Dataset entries
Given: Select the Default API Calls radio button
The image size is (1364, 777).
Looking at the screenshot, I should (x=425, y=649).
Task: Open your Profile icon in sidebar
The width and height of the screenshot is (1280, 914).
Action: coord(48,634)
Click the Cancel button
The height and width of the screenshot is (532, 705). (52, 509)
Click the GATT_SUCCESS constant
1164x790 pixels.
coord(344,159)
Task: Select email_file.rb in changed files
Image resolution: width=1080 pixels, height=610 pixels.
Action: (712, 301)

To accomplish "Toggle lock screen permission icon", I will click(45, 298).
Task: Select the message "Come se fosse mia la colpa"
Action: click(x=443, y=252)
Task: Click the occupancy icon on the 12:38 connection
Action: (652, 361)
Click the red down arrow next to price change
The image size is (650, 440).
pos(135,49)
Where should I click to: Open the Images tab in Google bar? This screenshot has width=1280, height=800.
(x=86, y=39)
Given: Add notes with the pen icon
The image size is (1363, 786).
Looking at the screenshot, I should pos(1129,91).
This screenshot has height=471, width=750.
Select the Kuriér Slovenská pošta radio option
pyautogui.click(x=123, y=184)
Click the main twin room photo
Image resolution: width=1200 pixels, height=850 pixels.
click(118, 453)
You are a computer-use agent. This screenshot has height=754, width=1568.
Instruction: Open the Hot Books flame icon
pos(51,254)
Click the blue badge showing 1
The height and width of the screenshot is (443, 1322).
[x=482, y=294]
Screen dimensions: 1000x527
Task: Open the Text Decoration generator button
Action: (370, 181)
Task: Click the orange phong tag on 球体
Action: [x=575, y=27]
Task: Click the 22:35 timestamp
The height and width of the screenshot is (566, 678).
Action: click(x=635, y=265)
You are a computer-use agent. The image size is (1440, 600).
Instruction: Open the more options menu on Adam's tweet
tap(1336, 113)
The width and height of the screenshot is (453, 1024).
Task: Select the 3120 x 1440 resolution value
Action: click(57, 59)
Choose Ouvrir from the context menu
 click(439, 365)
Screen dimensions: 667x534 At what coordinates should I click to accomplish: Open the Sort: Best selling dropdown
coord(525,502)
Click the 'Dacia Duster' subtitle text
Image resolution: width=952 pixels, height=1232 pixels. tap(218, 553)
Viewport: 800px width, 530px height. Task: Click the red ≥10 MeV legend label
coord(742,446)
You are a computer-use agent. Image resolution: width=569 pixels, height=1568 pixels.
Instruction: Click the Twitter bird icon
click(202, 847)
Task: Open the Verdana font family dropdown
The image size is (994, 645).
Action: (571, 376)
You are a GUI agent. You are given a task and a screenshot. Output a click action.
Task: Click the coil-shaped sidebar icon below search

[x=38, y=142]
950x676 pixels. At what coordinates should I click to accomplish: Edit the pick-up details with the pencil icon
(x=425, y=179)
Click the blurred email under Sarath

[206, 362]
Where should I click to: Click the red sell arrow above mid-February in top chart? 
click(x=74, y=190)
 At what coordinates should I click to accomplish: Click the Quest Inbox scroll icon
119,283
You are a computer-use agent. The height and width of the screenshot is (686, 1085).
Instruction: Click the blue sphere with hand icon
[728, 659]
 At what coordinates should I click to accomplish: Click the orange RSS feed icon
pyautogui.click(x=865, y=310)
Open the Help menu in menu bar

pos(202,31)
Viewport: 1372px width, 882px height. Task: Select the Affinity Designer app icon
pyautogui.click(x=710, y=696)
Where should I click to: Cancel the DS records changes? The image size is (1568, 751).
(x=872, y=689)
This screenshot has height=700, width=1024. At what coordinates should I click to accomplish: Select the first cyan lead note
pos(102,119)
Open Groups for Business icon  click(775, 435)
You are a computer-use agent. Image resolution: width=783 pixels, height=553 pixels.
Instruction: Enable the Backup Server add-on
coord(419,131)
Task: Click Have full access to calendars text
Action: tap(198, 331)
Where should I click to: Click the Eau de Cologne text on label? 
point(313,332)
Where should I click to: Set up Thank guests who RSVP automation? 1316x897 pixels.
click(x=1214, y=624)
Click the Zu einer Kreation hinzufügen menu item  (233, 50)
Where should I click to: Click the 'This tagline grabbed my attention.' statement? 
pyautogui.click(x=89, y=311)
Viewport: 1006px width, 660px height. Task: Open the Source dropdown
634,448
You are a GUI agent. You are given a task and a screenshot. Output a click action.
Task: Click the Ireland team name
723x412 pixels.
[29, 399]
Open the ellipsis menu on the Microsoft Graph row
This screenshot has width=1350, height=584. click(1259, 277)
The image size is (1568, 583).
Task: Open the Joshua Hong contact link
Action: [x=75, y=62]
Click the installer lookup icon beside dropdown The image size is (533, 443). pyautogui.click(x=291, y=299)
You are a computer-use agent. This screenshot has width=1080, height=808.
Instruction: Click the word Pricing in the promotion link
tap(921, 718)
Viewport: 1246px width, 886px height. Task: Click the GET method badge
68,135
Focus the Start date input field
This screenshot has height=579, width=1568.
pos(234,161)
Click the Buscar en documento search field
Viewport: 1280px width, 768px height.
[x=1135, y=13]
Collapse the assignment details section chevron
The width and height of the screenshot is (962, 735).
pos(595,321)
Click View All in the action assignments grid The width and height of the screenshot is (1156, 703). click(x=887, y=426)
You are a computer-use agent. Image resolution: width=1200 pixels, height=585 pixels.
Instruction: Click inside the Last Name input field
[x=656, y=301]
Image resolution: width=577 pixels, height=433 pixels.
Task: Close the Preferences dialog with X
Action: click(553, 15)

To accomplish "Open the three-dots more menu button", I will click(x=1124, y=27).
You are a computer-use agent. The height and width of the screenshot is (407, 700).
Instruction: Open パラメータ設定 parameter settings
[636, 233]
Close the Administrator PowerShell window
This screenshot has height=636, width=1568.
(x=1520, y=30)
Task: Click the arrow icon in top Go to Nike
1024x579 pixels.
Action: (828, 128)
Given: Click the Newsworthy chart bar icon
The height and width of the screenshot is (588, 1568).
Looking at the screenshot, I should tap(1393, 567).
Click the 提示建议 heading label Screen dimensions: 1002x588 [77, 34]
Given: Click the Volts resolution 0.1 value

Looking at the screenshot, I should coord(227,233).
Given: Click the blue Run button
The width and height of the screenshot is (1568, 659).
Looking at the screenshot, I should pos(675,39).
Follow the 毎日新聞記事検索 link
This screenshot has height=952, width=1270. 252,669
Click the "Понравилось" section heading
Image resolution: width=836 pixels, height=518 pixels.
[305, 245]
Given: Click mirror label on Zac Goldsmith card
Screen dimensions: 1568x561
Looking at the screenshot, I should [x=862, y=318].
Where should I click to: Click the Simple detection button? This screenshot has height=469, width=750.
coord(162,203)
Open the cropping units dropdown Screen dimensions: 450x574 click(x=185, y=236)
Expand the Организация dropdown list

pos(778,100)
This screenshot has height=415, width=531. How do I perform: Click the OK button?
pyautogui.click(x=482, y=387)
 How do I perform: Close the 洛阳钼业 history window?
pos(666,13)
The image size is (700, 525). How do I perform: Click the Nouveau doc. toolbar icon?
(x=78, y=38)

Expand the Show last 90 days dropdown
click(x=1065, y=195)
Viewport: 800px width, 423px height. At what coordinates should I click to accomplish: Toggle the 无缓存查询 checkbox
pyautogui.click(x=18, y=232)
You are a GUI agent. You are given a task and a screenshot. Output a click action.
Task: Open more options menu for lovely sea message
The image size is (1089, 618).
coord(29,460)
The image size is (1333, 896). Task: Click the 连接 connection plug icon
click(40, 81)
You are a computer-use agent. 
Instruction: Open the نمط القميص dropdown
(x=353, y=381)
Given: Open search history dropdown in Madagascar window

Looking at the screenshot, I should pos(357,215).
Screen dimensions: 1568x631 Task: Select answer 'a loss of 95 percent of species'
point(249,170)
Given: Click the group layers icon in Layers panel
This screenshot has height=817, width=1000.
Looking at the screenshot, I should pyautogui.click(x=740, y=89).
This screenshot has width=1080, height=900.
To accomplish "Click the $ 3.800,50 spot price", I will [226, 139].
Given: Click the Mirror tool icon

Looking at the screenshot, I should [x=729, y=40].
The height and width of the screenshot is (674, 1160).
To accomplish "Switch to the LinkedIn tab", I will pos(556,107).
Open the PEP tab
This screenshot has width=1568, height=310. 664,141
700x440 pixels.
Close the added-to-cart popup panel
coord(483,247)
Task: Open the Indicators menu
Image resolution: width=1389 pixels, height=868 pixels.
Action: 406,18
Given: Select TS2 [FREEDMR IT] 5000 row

→ **What you are asked to do**:
Wherever "price" occurs in the entries above, copy the line it sits on.

→ **The completed task**:
Click the red down arrow next to price change
To accomplish "Click the $ 3.800,50 spot price", I will [226, 139].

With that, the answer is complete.